The Lady Criseyde and her grave-eyed lord Duke Frederik were the first who turned to face each other and join hands. They moved like tall birds of plain plumage, and Farrell made slips in his playing, watching them. Other couples followed quickly as the four musicians took up the tune, the rebec replaced by a shawm. King Bohemond and Queen Leonora shoved and stumbled to the head of the double line, jumping in on the wrong beat, but leading the dance with a kind of desperate pomp, even so. Garth de Montfaucon pounced down on Julie, swooping her under his arm and prancing away with her, feigning jolly goatishness. Farrell saw sourly that he was easily the best dancer among the men.
The horns drowned him out once they got together, the crumhorns burring and humming, the shawm blasting away like a marching band. Farrell put the lute down on the dais after a while. He felt himself becoming, not at all sad, but very still, oddly content to be invisible, watching the dance recede from him. But there was as well a curious prickling deep in his nerves; an eager, elusive disquiet that turned him, almost unknowing, away from the costumed revelers and toward the darkness beyond the clearing. Where did Ben go? I should look for Ben.
As the trees drew nearer, the vague fretfulness sharpened in him, becoming something like the mood that seizes on horses when there is a wind rising or rain brooding, or when the presence of lightning sets every molecule of the air on edge. He halted once and looked back, seeing the lights and hearing the music, dainty with distance now, as he had found them when he first walked through the night meadow with Julie. But here comes the King to trouble our dancing, eya! afraid lest some youth should carry off his April-drunk Queen, eya! A fox laughed metallically on his right; from the redwoods gathering before him, some drowsy bird cooed two icy notes over and over. He heard someone singing to herself under the trees.

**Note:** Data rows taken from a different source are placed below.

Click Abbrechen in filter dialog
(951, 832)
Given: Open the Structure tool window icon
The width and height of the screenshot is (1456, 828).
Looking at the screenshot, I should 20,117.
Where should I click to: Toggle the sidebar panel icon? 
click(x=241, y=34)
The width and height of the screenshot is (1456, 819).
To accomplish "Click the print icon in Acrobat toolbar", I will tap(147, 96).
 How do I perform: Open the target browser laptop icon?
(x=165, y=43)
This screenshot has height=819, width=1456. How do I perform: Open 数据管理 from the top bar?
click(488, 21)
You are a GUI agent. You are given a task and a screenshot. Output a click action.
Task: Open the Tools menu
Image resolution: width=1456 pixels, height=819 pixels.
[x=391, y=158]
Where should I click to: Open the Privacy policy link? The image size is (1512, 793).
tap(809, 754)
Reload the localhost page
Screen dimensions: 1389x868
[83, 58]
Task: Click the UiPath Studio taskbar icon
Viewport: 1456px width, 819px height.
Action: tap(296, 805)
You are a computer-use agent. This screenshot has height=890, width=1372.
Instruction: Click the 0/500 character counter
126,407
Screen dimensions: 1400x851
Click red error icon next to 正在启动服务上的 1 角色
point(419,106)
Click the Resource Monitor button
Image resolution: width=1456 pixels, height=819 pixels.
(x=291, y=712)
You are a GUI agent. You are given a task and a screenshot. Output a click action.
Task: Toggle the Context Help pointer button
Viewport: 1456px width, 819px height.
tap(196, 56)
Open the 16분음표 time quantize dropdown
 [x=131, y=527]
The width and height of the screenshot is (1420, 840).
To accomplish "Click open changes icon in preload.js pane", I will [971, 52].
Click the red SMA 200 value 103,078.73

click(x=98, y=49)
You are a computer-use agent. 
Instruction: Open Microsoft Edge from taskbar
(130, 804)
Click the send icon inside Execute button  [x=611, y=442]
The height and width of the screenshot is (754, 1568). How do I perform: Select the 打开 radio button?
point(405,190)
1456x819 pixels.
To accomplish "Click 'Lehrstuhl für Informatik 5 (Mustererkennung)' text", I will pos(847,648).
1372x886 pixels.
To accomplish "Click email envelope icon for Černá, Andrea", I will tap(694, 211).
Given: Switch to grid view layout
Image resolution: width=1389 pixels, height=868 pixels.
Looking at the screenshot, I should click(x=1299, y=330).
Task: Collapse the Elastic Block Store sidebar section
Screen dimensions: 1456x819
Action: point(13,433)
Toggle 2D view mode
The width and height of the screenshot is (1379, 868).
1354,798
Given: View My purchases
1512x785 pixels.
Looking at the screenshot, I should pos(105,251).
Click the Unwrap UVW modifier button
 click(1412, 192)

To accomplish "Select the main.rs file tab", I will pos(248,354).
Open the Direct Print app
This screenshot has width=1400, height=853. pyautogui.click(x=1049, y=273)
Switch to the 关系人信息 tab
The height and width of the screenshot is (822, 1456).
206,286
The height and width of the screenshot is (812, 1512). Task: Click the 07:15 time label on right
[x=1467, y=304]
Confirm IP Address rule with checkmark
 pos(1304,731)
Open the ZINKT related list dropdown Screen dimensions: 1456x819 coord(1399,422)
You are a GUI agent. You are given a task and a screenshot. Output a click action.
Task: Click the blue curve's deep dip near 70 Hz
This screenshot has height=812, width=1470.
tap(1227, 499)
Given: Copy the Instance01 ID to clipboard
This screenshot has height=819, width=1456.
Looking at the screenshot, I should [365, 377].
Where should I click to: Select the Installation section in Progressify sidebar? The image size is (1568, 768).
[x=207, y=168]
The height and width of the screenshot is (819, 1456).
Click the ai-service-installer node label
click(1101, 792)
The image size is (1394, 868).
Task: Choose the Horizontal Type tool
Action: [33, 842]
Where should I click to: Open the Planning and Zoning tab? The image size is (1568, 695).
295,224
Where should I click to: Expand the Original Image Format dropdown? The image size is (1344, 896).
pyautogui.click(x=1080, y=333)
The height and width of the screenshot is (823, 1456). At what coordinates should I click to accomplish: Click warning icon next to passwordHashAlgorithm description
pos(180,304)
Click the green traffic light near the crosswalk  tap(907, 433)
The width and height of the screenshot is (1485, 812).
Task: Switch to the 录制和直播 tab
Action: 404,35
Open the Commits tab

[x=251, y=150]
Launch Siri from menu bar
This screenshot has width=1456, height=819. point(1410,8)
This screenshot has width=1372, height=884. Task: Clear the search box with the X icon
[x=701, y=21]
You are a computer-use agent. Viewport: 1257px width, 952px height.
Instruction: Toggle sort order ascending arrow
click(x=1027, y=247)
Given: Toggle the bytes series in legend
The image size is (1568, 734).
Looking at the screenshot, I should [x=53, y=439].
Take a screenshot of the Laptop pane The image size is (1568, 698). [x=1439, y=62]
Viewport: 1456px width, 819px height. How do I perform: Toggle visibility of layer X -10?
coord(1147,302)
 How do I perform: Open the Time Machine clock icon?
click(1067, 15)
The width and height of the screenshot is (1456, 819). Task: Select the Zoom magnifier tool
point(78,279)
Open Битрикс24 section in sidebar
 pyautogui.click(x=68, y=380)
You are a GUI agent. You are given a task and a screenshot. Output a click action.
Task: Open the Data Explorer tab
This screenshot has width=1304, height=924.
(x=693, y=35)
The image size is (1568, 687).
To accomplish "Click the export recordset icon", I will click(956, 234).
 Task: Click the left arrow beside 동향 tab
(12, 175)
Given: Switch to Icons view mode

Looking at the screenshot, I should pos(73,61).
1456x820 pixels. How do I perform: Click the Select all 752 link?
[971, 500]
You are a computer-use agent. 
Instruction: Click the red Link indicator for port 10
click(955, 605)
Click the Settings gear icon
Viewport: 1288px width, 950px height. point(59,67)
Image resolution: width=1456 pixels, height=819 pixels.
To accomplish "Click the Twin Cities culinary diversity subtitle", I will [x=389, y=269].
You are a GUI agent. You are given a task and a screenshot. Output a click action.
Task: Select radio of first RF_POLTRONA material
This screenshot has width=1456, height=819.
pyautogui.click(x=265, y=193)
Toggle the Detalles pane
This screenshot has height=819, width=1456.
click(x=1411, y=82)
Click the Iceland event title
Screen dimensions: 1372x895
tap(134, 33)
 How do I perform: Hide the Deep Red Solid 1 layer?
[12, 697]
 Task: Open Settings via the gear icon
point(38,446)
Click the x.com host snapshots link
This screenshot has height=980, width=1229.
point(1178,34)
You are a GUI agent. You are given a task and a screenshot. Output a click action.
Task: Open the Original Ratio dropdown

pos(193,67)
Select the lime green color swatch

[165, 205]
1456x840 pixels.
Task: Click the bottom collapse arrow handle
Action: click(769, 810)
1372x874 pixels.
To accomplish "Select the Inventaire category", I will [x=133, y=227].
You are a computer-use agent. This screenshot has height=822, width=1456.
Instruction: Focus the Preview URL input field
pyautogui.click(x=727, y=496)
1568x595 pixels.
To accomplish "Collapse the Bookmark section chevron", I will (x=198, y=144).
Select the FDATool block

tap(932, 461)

It was a thin, whining little song, such as a child drones endlessly at play in the dirt. If there were words, Farrell heard none, but the sound gave a voice to the restlessness jigging inside him, and he went toward it, feeling himself once more warm between the paws of the inevitable. The song rose slightly, more or less repeating itself in a higher pitch, drearily persistent. The fox yapped a second time, and the moon went out and came back on again.
Farrell never actually saw it happen; the moment was so brief that he was aware of it only as he might have sensed an awkward splice in a film—a twitch of color values, a phrase or gesture only partly accounted for. But for just that wink he felt everything inside himself—blood, breath, digestion, the cells greedily feeding and bearing and dying—stop too; and he stood where he was, while a warm breeze that smelled almost pleasantly of rotting fruit flicked past him and was gone.